Les couples mixtes n’ont plus droit de cité en France
Le 18 avril 2008 - Unis par amour mais séparés par la loi. C’est dans un imbroglio administratif sans précédent que les couples mixtes se retrouvent depuis le durcissement des lois sur l’immigration. Réunis au sein du mouvement les Amoureux au ban public, ces couples binationaux livrent leurs douloureux témoignages dans un rapport d’observations présenté hier matin lors d’une conférence de presse.
Par EM
Plus d’une centaine de témoignages de couples franco-étrangers sont recueillis dans le rapport au titre explicite Peu de meilleur trop de pire . Soupçonnés, humiliés, réprimés. « Samira (Algérienne), mariée à un Français et mère d’un enfant handicapé, reçoit un refus de séjour et une obligation de quitter le territoire français… » ; «mariée à Christian et enceinte de six mois, Arthittayana (Thaïlandaise) reçoit un refus de séjour et une obligation de quitter le territoire.
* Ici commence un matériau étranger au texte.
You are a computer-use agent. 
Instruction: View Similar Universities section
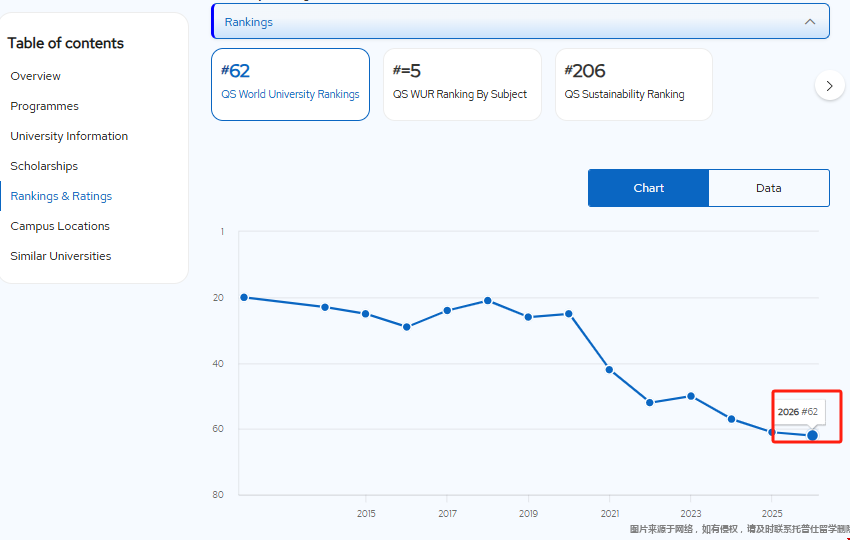click(x=61, y=256)
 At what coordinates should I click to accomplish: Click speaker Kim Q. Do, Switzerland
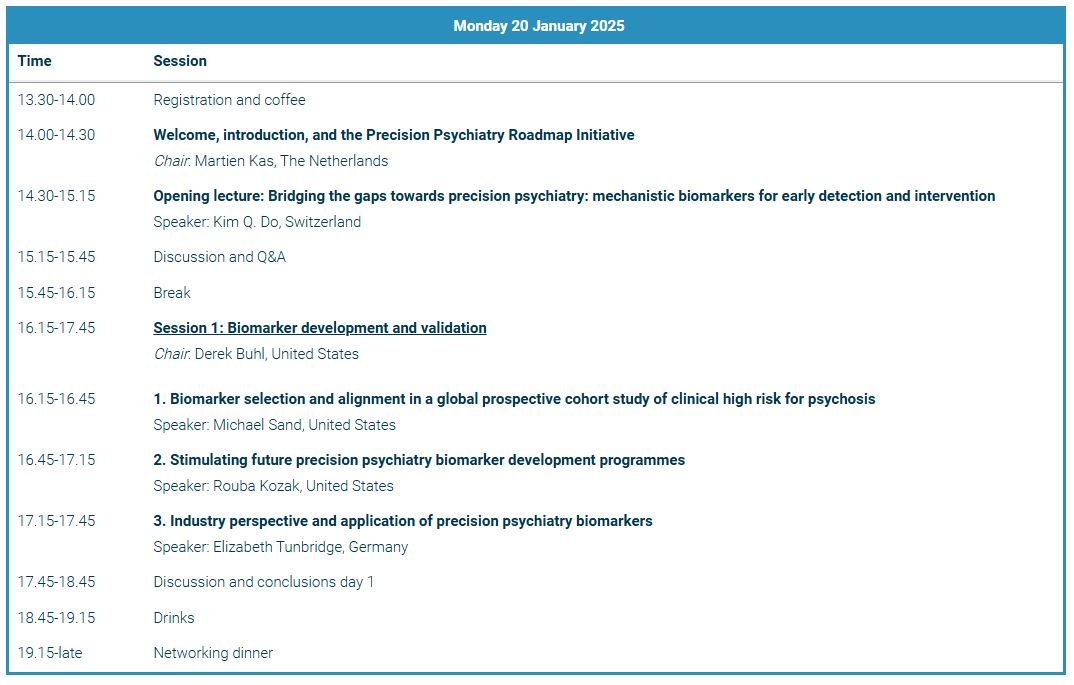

Leur mariage est jugé trop récent pour que le droit au respect de la vie privée et familiale impose la délivrance d’un titre de séjour en faveur d’Arthittayana » ou encore l’histoire de Leyla (Burkinabée) et Nicolas (Français) : « mariés depuis plusieurs mois, quand ils demandent à la préfecture un titre de séjour. Le préfet demande à la police de faire une enquête afin de vérifier la réalité de la communauté de la vie des époux.
La police se rend à l’ancienne adresse du couple et n’y trouvant personne, elle conclut à l’absence de la vie commune des époux. En revanche, Leyla reçoit à la bonne adresse un refus de séjour… ».
« Aujourd’hui, le droit des couples mixtes à une vie familiale stable et normale sur le territoire français n’est plus garanti », explique Nicolas Ferran, juriste de l’association et initiateur du collectif des Amoureux. Pour un couple franco-étranger qui souhaite se marier en France, les maires, au nom de la lutte contre les mariages blancs, n’hésitent plus à signaler le couple aux services de la police qui interpellent l’étranger. Pour mener son enquête, la police peut visiter le domicile des futurs mariés, entrer dans la salle de bains (voir s’il y a deux brosses à dents), les interroger sur leur vie sexuelle, questionner les voisins…Une fois mariés, le couple devra attendre trois ans avant que l’époux étranger puisse prétendre à une carte de résident. Sans garantie de délivrance, poursuit M. Ferran.
Le parcours est tout aussi semé d’embûches pour les couples qui veulent s’unir à l’étranger. Pour que le mariage soit reconnu, une demande de transcription doit être déposée auprès du consulat de France présent dans le pays de résidence de l’étranger. Les services consulaires doivent alors interroger le couple pour vérifier la sincérité de leur union. Et là aussi, les humiliations sont légion. Comme cette Française qui raconte son entretien : « la dame du consulat a cherché à me dégoûter de mon futur mari avec des propos racistes (que mon mari me dépouillerait de tout ce que je possède et qu’il me quitterait sans scrupules) ».
Il y a aussi bien sûr les nombreux refus de visas pour ceux qui ont projet de mariage en France et pour ceux qui vivent déjà dans l’Hexagone, la délivrance de « plein droit » d’une carte de résident en faveur des conjoints de Français n’existe plus dans la législation française depuis 2006.
Lancé en juin dernier avec le soutien de la Cimade, le mouvement des « Amoureux au ban public » a déjà été contacté par près d’un millier de ces couples traumatisés et qui souhaitent défendre leurs droits de mener une vie familiale normale. C’est dans cet esprit que ce rapport est conçu et servira de base de discussion aux Etats généraux des Amoureux organisés ce samedi à Paris. Ils veulent rétablir auprès des pouvoirs publics, leur droit d’aimer.